DO THIS: Convert the lines of the material from the line with "GO klikových hřídelí (91, 1242)" to the line with "Keeway (119, 607)" into a JSON list of strings, one string per line, with blank lines left out.

(Word and element location records)

>> Start

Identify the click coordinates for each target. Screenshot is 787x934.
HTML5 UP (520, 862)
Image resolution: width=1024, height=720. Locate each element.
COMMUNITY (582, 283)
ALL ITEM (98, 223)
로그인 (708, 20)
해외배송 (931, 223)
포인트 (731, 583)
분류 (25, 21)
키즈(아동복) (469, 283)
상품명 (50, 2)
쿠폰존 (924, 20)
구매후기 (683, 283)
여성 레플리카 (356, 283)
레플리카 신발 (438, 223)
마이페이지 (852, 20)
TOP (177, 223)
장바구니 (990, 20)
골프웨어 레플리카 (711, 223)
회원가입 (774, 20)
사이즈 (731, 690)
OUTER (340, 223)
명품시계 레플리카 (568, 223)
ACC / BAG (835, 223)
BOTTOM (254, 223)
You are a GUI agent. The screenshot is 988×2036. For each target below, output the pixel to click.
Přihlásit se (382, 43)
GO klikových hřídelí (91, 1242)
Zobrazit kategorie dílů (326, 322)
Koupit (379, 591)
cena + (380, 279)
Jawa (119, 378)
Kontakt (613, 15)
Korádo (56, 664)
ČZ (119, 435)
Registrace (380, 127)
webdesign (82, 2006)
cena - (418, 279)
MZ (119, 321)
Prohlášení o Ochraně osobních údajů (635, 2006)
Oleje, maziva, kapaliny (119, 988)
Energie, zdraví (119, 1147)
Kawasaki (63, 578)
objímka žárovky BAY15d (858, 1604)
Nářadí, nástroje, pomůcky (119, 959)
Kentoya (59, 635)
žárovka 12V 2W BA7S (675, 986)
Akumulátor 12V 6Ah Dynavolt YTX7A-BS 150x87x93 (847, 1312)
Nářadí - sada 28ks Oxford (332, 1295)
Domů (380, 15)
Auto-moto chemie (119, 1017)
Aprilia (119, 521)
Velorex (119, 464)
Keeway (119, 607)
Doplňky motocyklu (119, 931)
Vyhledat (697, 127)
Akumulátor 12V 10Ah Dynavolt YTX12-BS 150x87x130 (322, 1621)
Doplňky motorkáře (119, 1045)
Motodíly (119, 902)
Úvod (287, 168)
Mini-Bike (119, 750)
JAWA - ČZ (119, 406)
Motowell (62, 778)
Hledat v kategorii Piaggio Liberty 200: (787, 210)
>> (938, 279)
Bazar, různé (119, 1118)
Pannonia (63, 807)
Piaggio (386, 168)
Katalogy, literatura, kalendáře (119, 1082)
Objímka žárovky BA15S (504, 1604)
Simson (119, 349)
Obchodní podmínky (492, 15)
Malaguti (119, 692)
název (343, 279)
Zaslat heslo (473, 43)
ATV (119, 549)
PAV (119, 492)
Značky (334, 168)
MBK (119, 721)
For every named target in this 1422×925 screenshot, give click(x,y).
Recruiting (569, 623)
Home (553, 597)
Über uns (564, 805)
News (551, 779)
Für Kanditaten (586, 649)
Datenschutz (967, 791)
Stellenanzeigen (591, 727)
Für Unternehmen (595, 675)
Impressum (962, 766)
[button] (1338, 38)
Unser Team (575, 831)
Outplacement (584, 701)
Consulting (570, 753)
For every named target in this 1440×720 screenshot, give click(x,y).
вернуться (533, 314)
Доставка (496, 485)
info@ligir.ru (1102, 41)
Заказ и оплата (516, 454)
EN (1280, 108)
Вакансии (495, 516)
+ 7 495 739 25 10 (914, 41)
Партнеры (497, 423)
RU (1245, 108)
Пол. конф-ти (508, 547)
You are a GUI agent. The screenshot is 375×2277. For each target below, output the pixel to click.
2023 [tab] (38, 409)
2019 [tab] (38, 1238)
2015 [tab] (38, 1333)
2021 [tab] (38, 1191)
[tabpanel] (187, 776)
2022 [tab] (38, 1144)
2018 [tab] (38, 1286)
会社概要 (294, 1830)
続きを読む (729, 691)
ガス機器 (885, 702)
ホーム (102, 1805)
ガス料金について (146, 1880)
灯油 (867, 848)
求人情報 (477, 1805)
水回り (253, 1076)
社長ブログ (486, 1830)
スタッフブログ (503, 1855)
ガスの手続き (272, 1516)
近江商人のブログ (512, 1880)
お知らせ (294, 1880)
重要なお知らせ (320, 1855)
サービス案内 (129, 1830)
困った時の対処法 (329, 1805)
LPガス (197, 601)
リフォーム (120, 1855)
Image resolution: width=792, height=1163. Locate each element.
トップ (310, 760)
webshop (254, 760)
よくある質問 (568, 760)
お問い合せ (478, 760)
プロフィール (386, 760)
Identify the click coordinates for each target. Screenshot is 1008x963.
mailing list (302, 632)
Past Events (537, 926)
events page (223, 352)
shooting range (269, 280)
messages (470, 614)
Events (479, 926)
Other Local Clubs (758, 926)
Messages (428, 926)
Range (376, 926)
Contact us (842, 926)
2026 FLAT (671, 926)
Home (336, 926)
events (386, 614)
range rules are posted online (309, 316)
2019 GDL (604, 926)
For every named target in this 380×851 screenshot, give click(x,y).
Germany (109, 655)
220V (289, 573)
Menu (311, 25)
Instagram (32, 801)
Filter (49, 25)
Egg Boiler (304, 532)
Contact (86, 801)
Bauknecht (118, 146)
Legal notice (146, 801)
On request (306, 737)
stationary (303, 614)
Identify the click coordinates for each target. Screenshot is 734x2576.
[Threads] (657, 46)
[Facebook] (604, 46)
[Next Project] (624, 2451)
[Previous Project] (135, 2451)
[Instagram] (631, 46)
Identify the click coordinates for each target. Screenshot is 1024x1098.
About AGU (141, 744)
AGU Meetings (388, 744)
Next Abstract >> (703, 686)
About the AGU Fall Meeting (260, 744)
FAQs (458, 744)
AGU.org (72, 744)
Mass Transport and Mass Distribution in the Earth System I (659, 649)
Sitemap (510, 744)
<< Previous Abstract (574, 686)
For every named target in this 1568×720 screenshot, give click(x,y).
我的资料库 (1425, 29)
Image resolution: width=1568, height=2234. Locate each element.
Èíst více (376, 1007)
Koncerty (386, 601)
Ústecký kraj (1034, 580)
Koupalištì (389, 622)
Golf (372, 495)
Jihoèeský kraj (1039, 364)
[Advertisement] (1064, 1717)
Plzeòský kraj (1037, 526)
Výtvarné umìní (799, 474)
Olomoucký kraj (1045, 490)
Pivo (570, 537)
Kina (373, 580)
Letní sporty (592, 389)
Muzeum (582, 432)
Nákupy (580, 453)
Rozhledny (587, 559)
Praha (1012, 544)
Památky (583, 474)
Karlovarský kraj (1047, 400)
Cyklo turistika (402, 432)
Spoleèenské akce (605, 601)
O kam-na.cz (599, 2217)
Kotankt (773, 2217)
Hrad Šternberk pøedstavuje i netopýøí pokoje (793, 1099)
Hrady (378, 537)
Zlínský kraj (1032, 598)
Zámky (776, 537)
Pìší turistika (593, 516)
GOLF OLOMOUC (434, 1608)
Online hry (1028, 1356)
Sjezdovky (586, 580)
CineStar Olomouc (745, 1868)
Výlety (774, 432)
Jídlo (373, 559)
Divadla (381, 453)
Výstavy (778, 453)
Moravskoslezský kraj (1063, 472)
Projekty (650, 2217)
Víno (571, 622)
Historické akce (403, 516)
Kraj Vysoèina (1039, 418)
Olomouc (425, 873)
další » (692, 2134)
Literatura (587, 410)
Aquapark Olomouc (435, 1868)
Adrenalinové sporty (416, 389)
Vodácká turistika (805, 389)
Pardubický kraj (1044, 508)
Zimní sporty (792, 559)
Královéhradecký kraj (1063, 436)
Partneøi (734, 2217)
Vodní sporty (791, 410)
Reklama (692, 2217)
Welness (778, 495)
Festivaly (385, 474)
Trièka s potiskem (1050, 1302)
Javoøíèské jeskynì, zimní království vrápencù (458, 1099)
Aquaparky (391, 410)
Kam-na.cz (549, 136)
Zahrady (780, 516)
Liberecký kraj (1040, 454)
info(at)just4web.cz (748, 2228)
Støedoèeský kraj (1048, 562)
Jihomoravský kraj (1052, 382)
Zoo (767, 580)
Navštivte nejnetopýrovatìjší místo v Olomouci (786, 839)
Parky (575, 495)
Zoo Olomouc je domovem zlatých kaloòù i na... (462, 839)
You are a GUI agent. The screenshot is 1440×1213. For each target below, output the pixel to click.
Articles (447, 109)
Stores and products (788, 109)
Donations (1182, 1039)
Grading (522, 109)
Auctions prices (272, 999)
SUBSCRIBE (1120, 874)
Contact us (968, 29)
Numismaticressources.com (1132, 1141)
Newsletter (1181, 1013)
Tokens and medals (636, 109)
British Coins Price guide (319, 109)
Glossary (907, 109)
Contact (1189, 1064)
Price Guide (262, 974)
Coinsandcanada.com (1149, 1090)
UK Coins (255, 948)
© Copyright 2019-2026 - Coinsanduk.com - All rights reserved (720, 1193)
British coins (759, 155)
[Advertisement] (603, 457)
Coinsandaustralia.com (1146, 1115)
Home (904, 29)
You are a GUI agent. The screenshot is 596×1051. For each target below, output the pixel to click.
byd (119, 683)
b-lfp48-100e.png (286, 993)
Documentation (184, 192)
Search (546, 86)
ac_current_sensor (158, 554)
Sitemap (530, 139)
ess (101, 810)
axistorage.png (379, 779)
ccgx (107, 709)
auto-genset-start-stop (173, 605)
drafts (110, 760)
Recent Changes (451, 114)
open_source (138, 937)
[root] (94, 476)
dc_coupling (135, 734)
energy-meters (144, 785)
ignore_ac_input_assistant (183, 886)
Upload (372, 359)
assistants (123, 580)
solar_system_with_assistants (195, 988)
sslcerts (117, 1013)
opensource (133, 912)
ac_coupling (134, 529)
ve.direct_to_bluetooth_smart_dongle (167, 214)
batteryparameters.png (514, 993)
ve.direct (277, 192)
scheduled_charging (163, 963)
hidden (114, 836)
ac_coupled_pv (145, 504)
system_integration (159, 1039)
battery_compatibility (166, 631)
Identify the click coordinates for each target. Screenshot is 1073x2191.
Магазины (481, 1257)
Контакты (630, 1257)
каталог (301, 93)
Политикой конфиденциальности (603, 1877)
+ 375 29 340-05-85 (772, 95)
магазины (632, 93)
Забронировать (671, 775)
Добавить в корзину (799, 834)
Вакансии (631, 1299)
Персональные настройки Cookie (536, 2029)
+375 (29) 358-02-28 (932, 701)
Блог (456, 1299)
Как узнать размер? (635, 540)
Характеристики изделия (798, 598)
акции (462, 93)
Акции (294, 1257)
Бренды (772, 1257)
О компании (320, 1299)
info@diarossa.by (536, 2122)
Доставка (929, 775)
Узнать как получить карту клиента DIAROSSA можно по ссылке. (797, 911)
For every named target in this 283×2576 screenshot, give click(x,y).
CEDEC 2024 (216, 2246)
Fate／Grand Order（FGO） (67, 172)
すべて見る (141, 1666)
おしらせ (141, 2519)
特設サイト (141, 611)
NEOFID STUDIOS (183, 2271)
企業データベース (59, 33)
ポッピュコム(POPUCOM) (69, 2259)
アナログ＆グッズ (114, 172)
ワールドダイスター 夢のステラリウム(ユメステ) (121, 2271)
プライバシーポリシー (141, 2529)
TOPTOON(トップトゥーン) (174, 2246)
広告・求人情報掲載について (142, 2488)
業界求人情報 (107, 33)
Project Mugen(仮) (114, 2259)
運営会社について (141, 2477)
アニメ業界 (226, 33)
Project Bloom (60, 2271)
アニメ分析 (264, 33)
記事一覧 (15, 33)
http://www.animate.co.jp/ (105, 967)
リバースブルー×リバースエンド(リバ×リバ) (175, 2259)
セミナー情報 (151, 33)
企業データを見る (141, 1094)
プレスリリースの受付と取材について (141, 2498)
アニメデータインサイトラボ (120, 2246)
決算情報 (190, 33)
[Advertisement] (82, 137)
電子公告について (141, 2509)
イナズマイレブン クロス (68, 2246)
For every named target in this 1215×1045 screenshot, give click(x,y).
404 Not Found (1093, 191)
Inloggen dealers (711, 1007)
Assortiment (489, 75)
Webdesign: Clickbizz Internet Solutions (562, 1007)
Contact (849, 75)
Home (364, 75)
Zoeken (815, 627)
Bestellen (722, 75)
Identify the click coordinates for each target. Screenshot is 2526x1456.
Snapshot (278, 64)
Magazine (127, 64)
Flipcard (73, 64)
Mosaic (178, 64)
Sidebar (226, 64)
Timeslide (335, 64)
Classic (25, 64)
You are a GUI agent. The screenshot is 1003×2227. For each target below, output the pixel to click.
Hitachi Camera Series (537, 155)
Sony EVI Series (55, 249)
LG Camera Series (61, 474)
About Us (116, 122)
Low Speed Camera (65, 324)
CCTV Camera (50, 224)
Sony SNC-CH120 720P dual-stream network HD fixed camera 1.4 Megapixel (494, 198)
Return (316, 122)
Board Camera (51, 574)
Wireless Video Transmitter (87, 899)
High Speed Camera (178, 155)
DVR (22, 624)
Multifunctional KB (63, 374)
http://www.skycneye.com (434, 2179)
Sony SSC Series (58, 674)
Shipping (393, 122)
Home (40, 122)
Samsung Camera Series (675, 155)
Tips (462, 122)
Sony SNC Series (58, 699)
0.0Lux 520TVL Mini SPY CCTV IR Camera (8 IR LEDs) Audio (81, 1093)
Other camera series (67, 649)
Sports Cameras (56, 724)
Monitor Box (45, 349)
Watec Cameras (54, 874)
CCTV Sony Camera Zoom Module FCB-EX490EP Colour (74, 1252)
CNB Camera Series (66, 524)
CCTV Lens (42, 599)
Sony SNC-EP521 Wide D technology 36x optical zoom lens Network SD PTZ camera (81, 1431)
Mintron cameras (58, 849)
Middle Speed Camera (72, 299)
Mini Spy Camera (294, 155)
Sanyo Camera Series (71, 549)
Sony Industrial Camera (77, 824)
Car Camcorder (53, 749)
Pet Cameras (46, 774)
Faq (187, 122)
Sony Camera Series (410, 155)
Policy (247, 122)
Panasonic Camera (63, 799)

>> End

PROBLEM SOLUTION:
[
  "GO klikových hřídelí (91, 1242)",
  "Zobrazit kategorie dílů (326, 322)",
  "Koupit (379, 591)",
  "cena + (380, 279)",
  "Jawa (119, 378)",
  "Kontakt (613, 15)",
  "Korádo (56, 664)",
  "ČZ (119, 435)",
  "Registrace (380, 127)",
  "webdesign (82, 2006)",
  "cena - (418, 279)",
  "MZ (119, 321)",
  "Prohlášení o Ochraně osobních údajů (635, 2006)",
  "Oleje, maziva, kapaliny (119, 988)",
  "Energie, zdraví (119, 1147)",
  "Kawasaki (63, 578)",
  "objímka žárovky BAY15d (858, 1604)",
  "Nářadí, nástroje, pomůcky (119, 959)",
  "Kentoya (59, 635)",
  "žárovka 12V 2W BA7S (675, 986)",
  "Akumulátor 12V 6Ah Dynavolt YTX7A-BS 150x87x93 (847, 1312)",
  "Nářadí - sada 28ks Oxford (332, 1295)",
  "Domů (380, 15)",
  "Auto-moto chemie (119, 1017)",
  "Aprilia (119, 521)",
  "Velorex (119, 464)",
  "Keeway (119, 607)"
]